After Tuesday’s turn, natural gas rebounded again after finding support at the initial base at $6.064 as EIA's latest projections for 2022 were higher than its October forecasts of 97.56 bcfd for supply and 87.89 bcfd for demand.
On Tuesday, the U.S. Energy Information Administration (EIA) presented its Short-Term Energy Outlook, which indicates U.S. demand and production will rise to record highs in 2022.
In the daily chart, natural gas tested a day’s low at $6.064, which is the long-term support, before starting a reversal on Wednesday.
If this support maintains for some time, the first breakout above the immediate resistance at $6.248 will confirm an upward trend.
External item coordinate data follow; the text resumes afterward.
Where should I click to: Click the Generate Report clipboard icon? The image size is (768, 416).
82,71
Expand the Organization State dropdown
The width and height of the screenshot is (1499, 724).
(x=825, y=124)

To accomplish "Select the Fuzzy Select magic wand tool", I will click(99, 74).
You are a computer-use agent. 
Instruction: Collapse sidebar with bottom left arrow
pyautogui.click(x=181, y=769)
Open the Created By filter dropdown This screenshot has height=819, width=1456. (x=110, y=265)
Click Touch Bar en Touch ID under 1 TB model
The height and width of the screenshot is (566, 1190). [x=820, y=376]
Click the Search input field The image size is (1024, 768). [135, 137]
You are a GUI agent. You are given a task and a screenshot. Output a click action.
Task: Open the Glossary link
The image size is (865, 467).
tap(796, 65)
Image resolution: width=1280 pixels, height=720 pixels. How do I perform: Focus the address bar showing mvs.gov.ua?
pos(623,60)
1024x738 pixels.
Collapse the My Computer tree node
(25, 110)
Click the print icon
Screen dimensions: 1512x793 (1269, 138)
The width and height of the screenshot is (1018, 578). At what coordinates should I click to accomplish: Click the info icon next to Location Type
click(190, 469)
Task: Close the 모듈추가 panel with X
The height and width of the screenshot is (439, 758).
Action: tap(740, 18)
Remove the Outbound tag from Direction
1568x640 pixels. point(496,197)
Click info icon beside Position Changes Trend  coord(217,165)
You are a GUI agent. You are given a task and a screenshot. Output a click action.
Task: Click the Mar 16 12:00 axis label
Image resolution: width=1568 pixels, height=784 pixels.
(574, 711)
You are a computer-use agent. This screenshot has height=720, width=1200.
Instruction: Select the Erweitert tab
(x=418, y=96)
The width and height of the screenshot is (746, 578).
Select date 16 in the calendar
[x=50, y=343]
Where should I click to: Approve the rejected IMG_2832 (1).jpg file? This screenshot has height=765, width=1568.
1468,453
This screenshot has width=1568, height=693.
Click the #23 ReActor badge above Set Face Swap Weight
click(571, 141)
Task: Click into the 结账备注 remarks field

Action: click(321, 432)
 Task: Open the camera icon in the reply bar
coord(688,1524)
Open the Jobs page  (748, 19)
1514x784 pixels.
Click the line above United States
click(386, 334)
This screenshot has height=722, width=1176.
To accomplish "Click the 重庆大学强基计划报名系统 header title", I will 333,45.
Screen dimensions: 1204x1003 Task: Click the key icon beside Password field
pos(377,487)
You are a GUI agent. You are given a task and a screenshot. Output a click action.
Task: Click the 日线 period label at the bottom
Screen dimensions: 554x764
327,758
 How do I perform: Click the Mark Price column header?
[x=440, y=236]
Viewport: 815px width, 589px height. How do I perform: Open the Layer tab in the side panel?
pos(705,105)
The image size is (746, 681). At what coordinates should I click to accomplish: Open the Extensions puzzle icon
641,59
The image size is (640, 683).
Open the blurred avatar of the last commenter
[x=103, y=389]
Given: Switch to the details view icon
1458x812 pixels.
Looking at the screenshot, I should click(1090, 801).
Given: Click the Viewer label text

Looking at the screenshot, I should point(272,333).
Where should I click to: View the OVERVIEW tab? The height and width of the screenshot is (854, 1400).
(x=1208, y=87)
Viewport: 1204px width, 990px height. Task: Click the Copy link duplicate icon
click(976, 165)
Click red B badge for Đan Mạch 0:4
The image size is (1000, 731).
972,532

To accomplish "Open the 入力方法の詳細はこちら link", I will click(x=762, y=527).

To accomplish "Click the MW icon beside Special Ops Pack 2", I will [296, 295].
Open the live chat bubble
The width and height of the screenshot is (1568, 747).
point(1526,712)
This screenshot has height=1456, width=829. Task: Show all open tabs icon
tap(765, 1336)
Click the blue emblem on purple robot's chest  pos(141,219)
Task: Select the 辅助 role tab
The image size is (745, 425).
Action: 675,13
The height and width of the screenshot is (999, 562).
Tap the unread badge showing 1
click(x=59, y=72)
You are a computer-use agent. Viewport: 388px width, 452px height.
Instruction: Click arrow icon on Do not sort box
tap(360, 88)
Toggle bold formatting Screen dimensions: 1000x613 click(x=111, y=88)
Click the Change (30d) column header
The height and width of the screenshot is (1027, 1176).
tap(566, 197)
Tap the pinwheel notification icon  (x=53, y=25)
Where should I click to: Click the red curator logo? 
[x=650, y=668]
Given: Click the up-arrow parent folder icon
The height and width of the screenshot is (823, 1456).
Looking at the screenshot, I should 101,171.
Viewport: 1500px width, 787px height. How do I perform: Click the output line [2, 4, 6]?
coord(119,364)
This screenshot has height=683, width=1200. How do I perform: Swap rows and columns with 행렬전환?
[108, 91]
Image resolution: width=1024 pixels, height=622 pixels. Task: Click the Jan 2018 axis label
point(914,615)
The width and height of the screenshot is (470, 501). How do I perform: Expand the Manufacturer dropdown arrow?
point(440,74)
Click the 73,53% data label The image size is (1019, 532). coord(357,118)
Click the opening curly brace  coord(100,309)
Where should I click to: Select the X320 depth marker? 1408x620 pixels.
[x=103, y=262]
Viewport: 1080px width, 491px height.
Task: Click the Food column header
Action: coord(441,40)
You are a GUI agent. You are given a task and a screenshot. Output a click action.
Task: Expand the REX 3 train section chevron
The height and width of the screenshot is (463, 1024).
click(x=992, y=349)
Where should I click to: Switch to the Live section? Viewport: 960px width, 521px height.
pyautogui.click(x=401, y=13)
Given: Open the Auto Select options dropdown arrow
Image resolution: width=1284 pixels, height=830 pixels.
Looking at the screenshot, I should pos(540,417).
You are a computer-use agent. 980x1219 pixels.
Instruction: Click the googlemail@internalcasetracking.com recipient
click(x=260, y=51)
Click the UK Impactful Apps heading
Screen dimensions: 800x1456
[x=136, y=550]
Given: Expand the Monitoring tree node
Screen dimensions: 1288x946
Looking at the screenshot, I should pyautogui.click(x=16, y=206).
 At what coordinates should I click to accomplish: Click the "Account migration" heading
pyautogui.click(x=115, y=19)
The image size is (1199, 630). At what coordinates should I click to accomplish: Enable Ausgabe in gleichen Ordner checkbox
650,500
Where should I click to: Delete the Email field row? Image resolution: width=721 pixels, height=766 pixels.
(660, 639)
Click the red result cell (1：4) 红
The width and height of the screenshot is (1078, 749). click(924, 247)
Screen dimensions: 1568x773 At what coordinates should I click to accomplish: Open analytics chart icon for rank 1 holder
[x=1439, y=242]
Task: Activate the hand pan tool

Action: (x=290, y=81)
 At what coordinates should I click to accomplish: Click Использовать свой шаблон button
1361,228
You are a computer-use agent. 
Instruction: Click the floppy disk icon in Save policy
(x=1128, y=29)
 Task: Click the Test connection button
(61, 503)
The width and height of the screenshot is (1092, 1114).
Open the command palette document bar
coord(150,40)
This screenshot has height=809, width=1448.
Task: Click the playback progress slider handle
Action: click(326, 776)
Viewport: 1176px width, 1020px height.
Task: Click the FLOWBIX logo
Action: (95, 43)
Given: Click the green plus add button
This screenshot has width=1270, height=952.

The next confirmation will be with the next sustainable move above $6.512 before proceeding toward 200 DMA, which is currently at $6.686.
The bulls could attempt to stay above this before proceeding more upward, but still, the fear of sudden slide continues to hover as the weather still looks to favor the bears.
The pre-winter season could cause a surge in demand, but supply and storage concerns could result in selling sprees if production rises in the short term.
On the other hand, changing climate patterns could disrupt the demand-supply equation, resulting in wild price swings until this year's end.
In the daily chart, natural gas is currently trading below the 9 DMA, which is currently at $6.384, indicating weakness.
Despite forming a ‘bullish crossover’ in the daily chart, weakness could persist if prices fail to hold the 26 DMA, which is the next significant support at $5.986.
A breakdown below $5.676 could push prices to hit the next significant support at $5.048.
Disclaimer: The author of this analysis does not have any position in Natural Gas. Readers are advised to take any position at their own risk, as Natural Gas is one of the most liquid commodities in the world.